Excerpts from a dataset:
______________________________
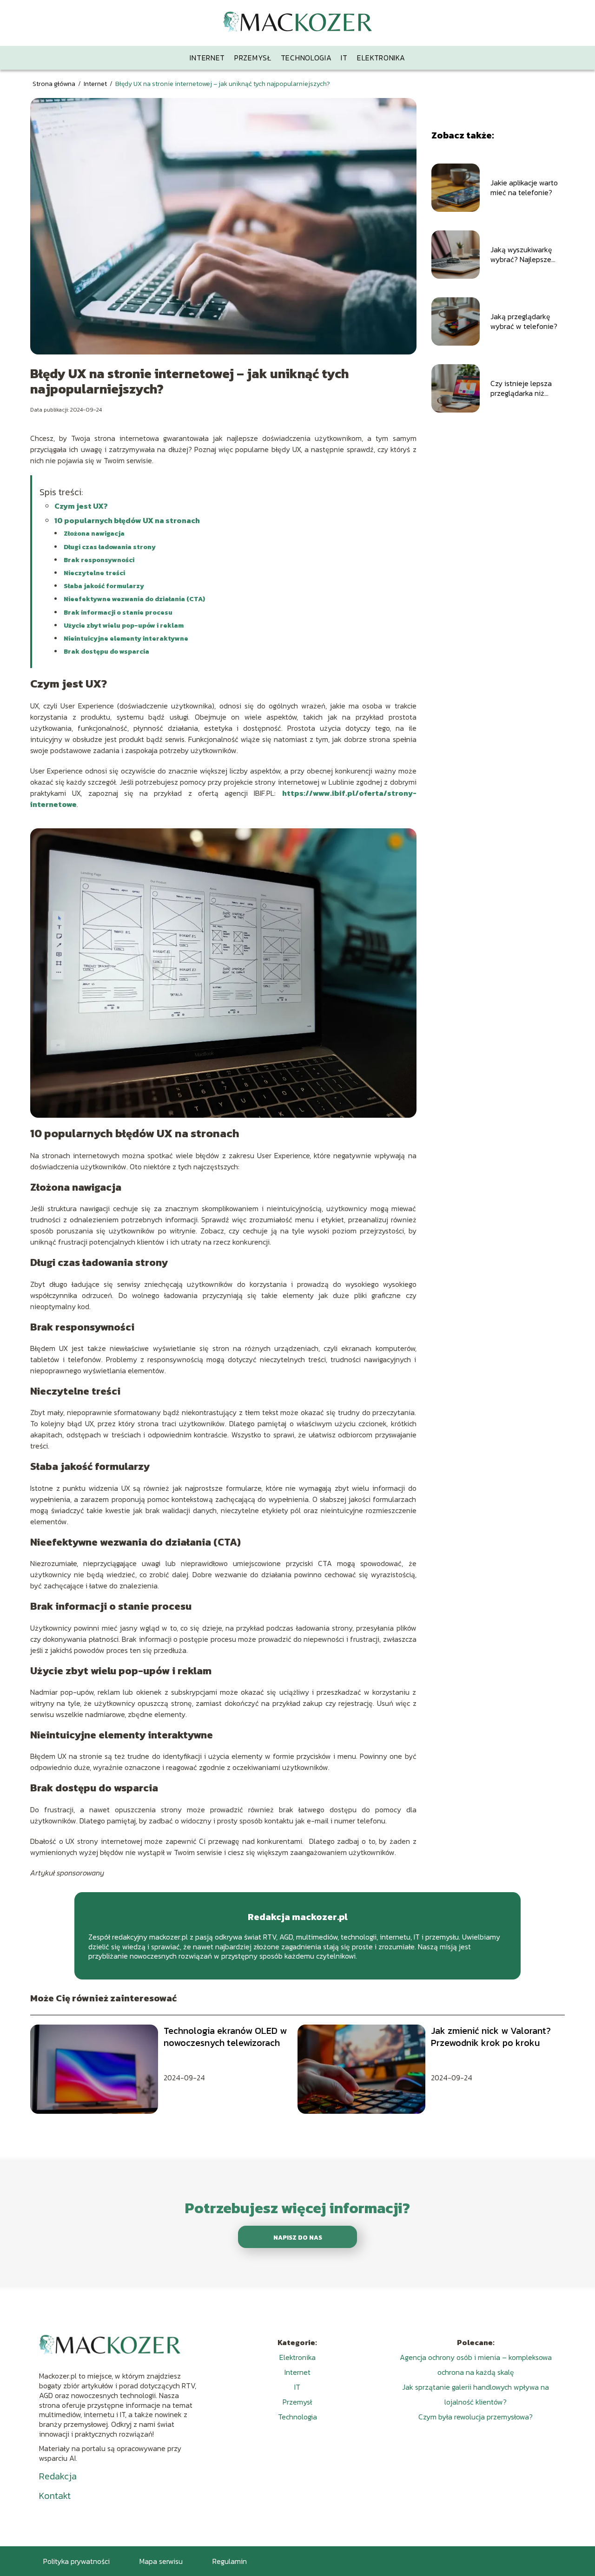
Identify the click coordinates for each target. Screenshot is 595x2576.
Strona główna (55, 84)
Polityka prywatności (76, 2561)
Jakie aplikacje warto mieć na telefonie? (524, 187)
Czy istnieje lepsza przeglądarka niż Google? (521, 388)
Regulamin (229, 2561)
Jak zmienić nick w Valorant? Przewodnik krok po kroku (491, 2037)
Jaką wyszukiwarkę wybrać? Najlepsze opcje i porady (521, 254)
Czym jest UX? (81, 505)
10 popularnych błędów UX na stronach (127, 520)
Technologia (306, 57)
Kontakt (55, 2496)
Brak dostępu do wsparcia (106, 651)
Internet (207, 57)
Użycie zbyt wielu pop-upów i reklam (124, 625)
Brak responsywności (99, 560)
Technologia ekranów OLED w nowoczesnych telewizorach (225, 2037)
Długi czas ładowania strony (110, 547)
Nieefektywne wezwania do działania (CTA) (134, 599)
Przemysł (252, 57)
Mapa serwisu (161, 2561)
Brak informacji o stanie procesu (118, 612)
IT (344, 57)
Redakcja (58, 2476)
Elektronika (381, 57)
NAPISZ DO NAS (297, 2237)
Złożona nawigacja (94, 533)
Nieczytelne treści (94, 573)
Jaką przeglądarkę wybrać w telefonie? (523, 321)
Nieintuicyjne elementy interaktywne (126, 638)
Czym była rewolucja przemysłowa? (475, 2416)
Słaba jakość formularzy (104, 586)
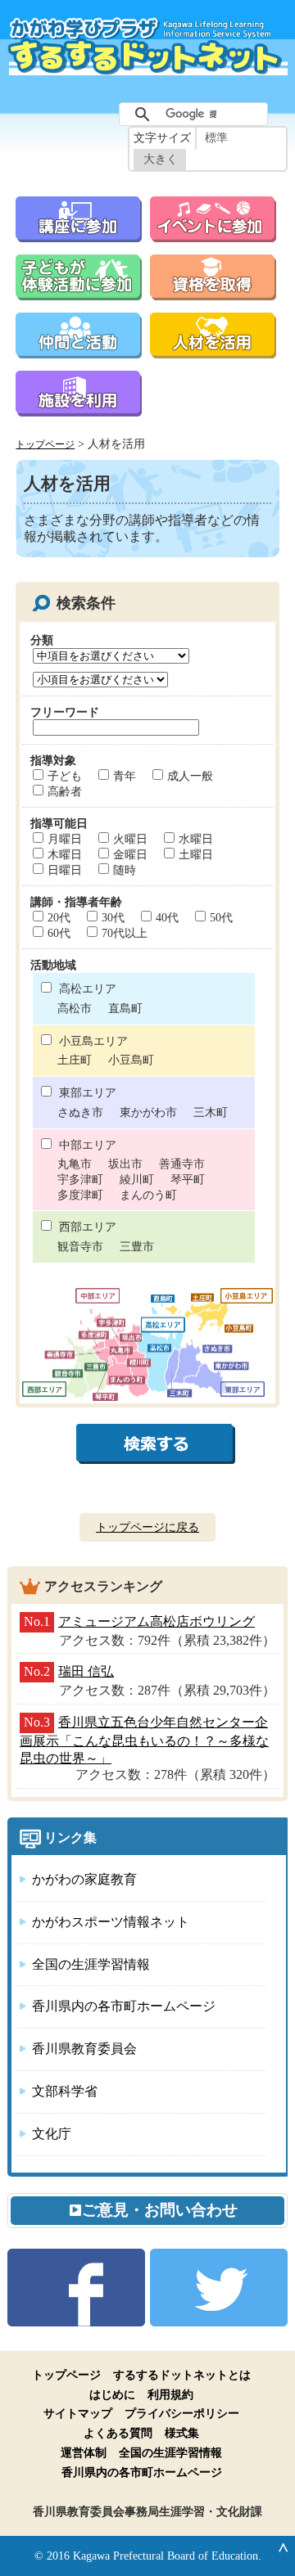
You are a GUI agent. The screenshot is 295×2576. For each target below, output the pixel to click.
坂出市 (125, 1163)
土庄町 (74, 1059)
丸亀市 (74, 1163)
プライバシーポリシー (182, 2413)
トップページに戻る (147, 1526)
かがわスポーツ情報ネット (110, 1922)
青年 (124, 775)
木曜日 (65, 854)
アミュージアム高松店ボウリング (156, 1621)
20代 (59, 917)
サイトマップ (77, 2413)
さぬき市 (80, 1112)
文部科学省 (65, 2091)
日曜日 (65, 869)
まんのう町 (148, 1194)
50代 (221, 917)
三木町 (210, 1112)
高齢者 (65, 791)
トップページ (45, 444)
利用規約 (170, 2394)
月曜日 (65, 838)
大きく (160, 159)
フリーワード (64, 711)
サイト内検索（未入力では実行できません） (100, 95)
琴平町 (187, 1179)
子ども (65, 775)
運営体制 (84, 2452)
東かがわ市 (148, 1112)
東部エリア (87, 1092)
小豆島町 (131, 1059)
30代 (113, 917)
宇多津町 (80, 1179)
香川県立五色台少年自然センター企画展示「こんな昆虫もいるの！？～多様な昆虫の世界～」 (144, 1740)
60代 (59, 932)
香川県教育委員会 (84, 2049)
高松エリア (87, 988)
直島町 (125, 1008)
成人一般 (190, 775)
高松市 (74, 1008)
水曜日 (196, 838)
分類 (41, 639)
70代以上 (125, 932)
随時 (124, 869)
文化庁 (51, 2134)
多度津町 (80, 1194)
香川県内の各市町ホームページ (124, 2006)
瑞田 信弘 (86, 1671)
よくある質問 (118, 2432)
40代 (167, 917)
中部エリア (87, 1144)
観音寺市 (80, 1246)
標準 (216, 138)
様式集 (182, 2432)
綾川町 (137, 1179)
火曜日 (130, 838)
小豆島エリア (93, 1040)
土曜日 (196, 854)
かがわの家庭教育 (84, 1879)
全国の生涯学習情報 (91, 1964)
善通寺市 (182, 1163)
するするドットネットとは (182, 2374)
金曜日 (130, 854)
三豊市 (137, 1246)
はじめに (112, 2394)
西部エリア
______________________________
■ Problem statement ■
Every entry above needs to be copied exactly, and no pictures go with it.

■ Result ■
Identify the click coordinates for each target. Screenshot is 595x2576.
Strona główna (55, 84)
Polityka prywatności (76, 2561)
Jakie aplikacje warto mieć na telefonie? (524, 187)
Czy istnieje lepsza przeglądarka niż Google? (521, 388)
Regulamin (229, 2561)
Jak zmienić nick w Valorant? Przewodnik krok po kroku (491, 2037)
Jaką wyszukiwarkę wybrać? Najlepsze opcje i porady (521, 254)
Czym jest UX? (81, 505)
10 popularnych błędów UX na stronach (127, 520)
Technologia (306, 57)
Kontakt (55, 2496)
Brak dostępu do wsparcia (106, 651)
Internet (207, 57)
Użycie zbyt wielu pop-upów i reklam (124, 625)
Brak responsywności (99, 560)
Technologia ekranów OLED w nowoczesnych telewizorach (225, 2037)
Długi czas ładowania strony (110, 547)
Nieefektywne wezwania do działania (CTA) (134, 599)
Przemysł (252, 57)
Mapa serwisu (161, 2561)
Brak informacji o stanie procesu (118, 612)
IT (344, 57)
Redakcja (58, 2476)
Elektronika (381, 57)
NAPISZ DO NAS (297, 2237)
Złożona nawigacja (94, 533)
Nieczytelne treści (94, 573)
Jaką przeglądarkę wybrać w telefonie? (523, 321)
Nieintuicyjne elementy interaktywne (126, 638)
Czym była rewolucja przemysłowa? (475, 2416)
Słaba jakość formularzy (104, 586)
You are a GUI agent. The screenshot is 295×2576. For each target below, output the pixel to click.
坂出市 (125, 1163)
土庄町 (74, 1059)
丸亀市 (74, 1163)
プライバシーポリシー (182, 2413)
トップページに戻る (147, 1526)
かがわスポーツ情報ネット (110, 1922)
青年 (124, 775)
木曜日 (65, 854)
アミュージアム高松店ボウリング (156, 1621)
20代 (59, 917)
サイトマップ (77, 2413)
さぬき市 (80, 1112)
文部科学省 (65, 2091)
日曜日 (65, 869)
まんのう町 (148, 1194)
50代 (221, 917)
三木町 (210, 1112)
高齢者 (65, 791)
トップページ (45, 444)
利用規約 (170, 2394)
月曜日 (65, 838)
大きく (160, 159)
フリーワード (64, 711)
サイト内検索（未入力では実行できません） (100, 95)
琴平町 (187, 1179)
子ども (65, 775)
運営体制 (84, 2452)
東かがわ市 (148, 1112)
東部エリア (87, 1092)
小豆島町 (131, 1059)
30代 (113, 917)
宇多津町 (80, 1179)
香川県立五色台少年自然センター企画展示「こんな昆虫もいるの！？～多様な昆虫の世界～」 (144, 1740)
60代 (59, 932)
香川県教育委員会 (84, 2049)
高松エリア (87, 988)
直島町 (125, 1008)
成人一般 (190, 775)
高松市 (74, 1008)
水曜日 (196, 838)
分類 (41, 639)
70代以上 (125, 932)
随時 (124, 869)
文化庁 (51, 2134)
多度津町 (80, 1194)
香川県内の各市町ホームページ (124, 2006)
瑞田 信弘 (86, 1671)
よくある質問 (118, 2432)
40代 (167, 917)
中部エリア (87, 1144)
観音寺市 (80, 1246)
標準 (216, 138)
様式集 (182, 2432)
綾川町 (137, 1179)
火曜日 (130, 838)
小豆島エリア (93, 1040)
土曜日 (196, 854)
かがわの家庭教育 (84, 1879)
全国の生涯学習情報 (91, 1964)
善通寺市 (182, 1163)
するするドットネットとは (182, 2374)
金曜日 (130, 854)
三豊市 (137, 1246)
はじめに (112, 2394)
西部エリア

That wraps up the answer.